» TASK BRIEF: Reproduce verbatim the records from the line containing "also (450, 518)" through the line containing "Correctional [224, 79]", including both of those lines.

» ENTRIES SUPPLIED:
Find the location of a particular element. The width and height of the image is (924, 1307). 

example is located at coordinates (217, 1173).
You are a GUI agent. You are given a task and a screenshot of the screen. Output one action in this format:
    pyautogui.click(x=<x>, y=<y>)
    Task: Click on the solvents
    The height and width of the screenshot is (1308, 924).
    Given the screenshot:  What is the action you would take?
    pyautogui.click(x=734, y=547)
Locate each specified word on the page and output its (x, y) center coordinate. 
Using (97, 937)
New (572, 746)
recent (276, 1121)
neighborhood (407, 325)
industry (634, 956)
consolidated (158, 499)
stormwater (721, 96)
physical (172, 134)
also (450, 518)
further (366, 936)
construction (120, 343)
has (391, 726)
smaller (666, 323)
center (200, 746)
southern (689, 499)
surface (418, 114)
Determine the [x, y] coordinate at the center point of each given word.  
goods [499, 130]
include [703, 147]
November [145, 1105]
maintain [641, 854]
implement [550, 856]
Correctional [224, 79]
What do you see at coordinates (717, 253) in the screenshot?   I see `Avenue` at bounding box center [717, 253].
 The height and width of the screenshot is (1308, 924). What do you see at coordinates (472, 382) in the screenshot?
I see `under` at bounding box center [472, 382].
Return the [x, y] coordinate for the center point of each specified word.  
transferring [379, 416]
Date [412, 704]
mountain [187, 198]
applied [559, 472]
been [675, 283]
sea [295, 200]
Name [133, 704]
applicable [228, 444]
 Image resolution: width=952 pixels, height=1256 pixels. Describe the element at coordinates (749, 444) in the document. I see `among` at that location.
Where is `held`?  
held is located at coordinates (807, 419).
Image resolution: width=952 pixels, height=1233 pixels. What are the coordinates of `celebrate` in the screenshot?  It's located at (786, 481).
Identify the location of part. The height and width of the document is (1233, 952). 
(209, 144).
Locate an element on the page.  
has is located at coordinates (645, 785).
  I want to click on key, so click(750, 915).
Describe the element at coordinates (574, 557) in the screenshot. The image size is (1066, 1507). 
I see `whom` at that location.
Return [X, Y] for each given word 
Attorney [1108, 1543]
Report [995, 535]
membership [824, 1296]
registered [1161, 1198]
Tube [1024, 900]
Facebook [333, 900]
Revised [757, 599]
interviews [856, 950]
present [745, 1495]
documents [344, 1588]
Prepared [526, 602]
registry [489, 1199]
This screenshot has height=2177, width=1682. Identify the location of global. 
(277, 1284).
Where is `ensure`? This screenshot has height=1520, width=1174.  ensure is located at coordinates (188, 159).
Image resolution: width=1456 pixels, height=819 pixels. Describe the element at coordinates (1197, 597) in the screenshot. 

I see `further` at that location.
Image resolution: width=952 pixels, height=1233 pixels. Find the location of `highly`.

» RESPONSE TO THE TASK:
also (450, 518)
further (366, 936)
construction (120, 343)
has (391, 726)
smaller (666, 323)
center (200, 746)
southern (689, 499)
surface (418, 114)
Determine the [x, y] coordinate at the center point of each given word.  
goods [499, 130]
include [703, 147]
November [145, 1105]
maintain [641, 854]
implement [550, 856]
Correctional [224, 79]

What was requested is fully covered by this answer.